Di bawah kepemimpinan Perry, Bank Indonesia juga meraih sejumlah penghargaan internasional. Penghargaan tersebut antara lain The Best Central Bank of the Year dari Global Islamic Finance Awards (GIFA) tahun 2022 dan 2018, Best Asset Owner in Southeast Asia dalam Institutional Excellence Award dari Asian Investor tahun 2022, serta The Best Macroeconomic Regulator in Asia Pacific dari The Asian Bankers tahun 2020.
Selain aktif sebagai bankir sentral, Perry juga dikenal sebagai penulis produktif. Beliau telah menerbitkan berbagai buku, jurnal, dan makalah ilmiah di bidang ekonomi, moneter, dan kebanksentralan. Beberapa karya yang diterbitkan antara lain Central Bank Policy Mix: Issues, Challenges, and Policy Responses (2020), Kebijakan Bank Sentral: Teori dan Praktik (2016), dan Kebijakan Moneter di Indonesia (2003).

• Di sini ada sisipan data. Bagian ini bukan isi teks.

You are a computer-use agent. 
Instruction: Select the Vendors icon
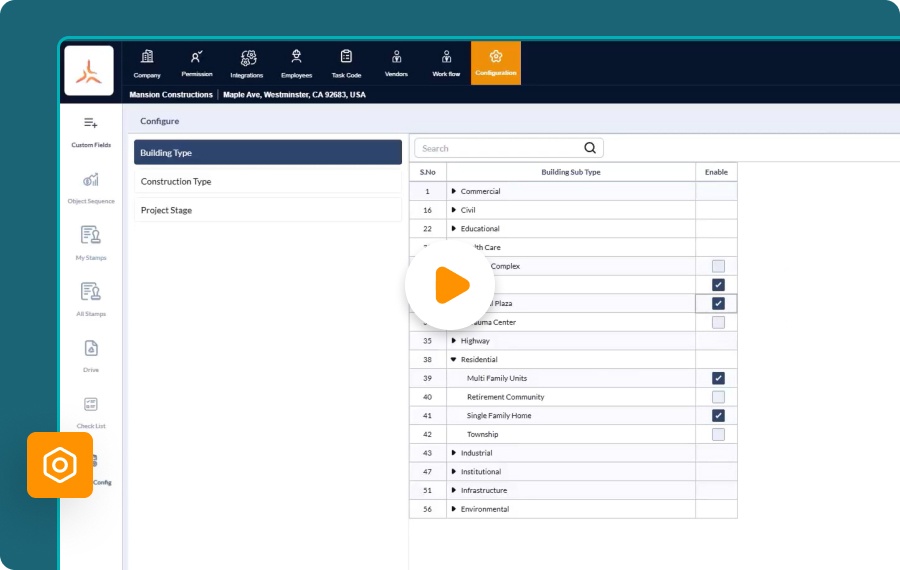tap(396, 56)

Pengunduran diri Perry Warjiyo menandai berakhirnya satu babak penting dalam sejarah Bank Indonesia. Kontribusinya selama lebih dari tiga dekade di lembaga tersebut telah meninggalkan warisan yang signifikan bagi perekonomian nasional. Profil Perry Warjiyo Gubernur BI kini menjadi referensi penting bagi para akademisi, praktisi perbankan, dan masyarakat umum yang ingin memahami perjalanan karir pemimpin bank sentral Indonesia.